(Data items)
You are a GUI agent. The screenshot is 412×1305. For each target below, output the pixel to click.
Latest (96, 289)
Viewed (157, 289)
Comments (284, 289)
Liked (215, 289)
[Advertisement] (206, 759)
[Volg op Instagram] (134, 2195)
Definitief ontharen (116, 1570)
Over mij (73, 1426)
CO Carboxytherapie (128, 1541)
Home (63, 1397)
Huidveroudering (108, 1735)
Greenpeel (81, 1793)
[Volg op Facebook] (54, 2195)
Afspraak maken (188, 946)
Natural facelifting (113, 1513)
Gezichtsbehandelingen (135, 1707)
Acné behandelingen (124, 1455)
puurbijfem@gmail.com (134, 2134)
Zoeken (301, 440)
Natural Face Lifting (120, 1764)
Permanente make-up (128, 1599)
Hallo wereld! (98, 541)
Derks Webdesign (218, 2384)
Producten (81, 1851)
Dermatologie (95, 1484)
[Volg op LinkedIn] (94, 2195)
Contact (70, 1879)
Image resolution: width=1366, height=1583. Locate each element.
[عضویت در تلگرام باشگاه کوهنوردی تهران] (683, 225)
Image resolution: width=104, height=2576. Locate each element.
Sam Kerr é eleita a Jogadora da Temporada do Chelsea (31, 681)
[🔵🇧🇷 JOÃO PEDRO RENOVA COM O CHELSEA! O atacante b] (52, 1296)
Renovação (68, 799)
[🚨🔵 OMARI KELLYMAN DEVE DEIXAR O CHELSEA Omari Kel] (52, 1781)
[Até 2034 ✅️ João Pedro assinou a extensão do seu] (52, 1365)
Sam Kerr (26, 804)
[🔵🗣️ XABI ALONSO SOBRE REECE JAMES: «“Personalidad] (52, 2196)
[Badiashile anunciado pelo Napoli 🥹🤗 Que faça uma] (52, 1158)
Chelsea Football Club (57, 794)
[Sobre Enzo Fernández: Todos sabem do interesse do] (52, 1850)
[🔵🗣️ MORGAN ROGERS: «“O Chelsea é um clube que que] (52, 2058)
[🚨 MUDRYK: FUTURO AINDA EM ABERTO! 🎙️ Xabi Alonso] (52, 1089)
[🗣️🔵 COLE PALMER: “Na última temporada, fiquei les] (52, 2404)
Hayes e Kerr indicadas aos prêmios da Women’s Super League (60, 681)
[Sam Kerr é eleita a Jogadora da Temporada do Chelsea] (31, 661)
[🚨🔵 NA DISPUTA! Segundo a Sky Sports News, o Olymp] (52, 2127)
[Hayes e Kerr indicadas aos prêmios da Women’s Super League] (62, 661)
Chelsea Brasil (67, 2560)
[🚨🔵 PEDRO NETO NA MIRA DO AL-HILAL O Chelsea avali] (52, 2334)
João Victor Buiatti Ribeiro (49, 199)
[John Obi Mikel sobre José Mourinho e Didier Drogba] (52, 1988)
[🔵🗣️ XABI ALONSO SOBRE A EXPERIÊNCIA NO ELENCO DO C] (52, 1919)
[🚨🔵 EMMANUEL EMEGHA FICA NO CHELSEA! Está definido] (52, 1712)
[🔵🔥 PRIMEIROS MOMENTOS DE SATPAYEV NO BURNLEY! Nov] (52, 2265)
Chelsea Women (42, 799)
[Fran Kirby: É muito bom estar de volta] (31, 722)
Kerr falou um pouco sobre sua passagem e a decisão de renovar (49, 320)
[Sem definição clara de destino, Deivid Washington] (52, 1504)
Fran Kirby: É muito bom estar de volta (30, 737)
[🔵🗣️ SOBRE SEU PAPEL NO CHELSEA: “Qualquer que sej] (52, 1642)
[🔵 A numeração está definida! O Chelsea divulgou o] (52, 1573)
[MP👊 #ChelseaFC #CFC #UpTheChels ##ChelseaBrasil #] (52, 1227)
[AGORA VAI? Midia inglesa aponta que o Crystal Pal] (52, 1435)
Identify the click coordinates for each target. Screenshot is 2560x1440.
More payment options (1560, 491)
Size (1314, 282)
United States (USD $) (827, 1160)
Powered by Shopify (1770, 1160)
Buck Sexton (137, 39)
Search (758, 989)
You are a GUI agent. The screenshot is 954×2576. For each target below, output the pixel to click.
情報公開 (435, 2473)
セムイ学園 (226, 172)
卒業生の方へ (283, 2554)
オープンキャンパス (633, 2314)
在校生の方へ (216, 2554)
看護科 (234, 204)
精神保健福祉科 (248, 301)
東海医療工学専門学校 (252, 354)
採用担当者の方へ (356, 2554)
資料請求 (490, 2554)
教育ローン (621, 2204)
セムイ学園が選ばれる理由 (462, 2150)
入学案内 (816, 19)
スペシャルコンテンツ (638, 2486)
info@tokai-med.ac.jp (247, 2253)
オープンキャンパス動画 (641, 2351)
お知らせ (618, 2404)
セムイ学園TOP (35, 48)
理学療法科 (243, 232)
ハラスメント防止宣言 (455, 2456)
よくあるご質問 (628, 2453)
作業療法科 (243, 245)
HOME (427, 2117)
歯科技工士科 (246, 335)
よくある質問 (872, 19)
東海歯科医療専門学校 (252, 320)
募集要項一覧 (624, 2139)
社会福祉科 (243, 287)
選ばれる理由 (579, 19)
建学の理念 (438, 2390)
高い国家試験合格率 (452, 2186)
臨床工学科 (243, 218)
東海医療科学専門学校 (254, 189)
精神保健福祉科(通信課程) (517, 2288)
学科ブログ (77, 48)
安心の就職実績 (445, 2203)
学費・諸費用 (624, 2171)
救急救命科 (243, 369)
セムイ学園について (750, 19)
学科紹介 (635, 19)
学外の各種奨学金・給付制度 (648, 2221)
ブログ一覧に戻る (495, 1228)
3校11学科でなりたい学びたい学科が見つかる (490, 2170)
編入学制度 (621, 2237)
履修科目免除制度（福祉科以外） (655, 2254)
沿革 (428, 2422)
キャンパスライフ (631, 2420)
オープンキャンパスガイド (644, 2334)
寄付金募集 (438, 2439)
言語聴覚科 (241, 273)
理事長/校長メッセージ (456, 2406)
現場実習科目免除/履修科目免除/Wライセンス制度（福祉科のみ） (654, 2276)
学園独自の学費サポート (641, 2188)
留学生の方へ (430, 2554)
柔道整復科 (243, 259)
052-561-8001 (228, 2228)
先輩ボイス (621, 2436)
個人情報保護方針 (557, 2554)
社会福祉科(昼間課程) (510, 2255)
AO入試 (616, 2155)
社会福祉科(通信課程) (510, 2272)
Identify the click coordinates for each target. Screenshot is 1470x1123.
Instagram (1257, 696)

WHAT IS REQUIRED => Starting at the line above that holds "Zoeken (301, 440)" and ending at the line that holds "Image resolution: width=1366, height=1583.", transcribe each line exactly and include no other lines.

FINAL ANSWER =>
Zoeken (301, 440)
Natural Face Lifting (120, 1764)
Permanente make-up (128, 1599)
Hallo wereld! (98, 541)
Derks Webdesign (218, 2384)
Producten (81, 1851)
Dermatologie (95, 1484)
[Volg op LinkedIn] (94, 2195)
Contact (70, 1879)
Image resolution: width=1366, height=1583. Locate each element.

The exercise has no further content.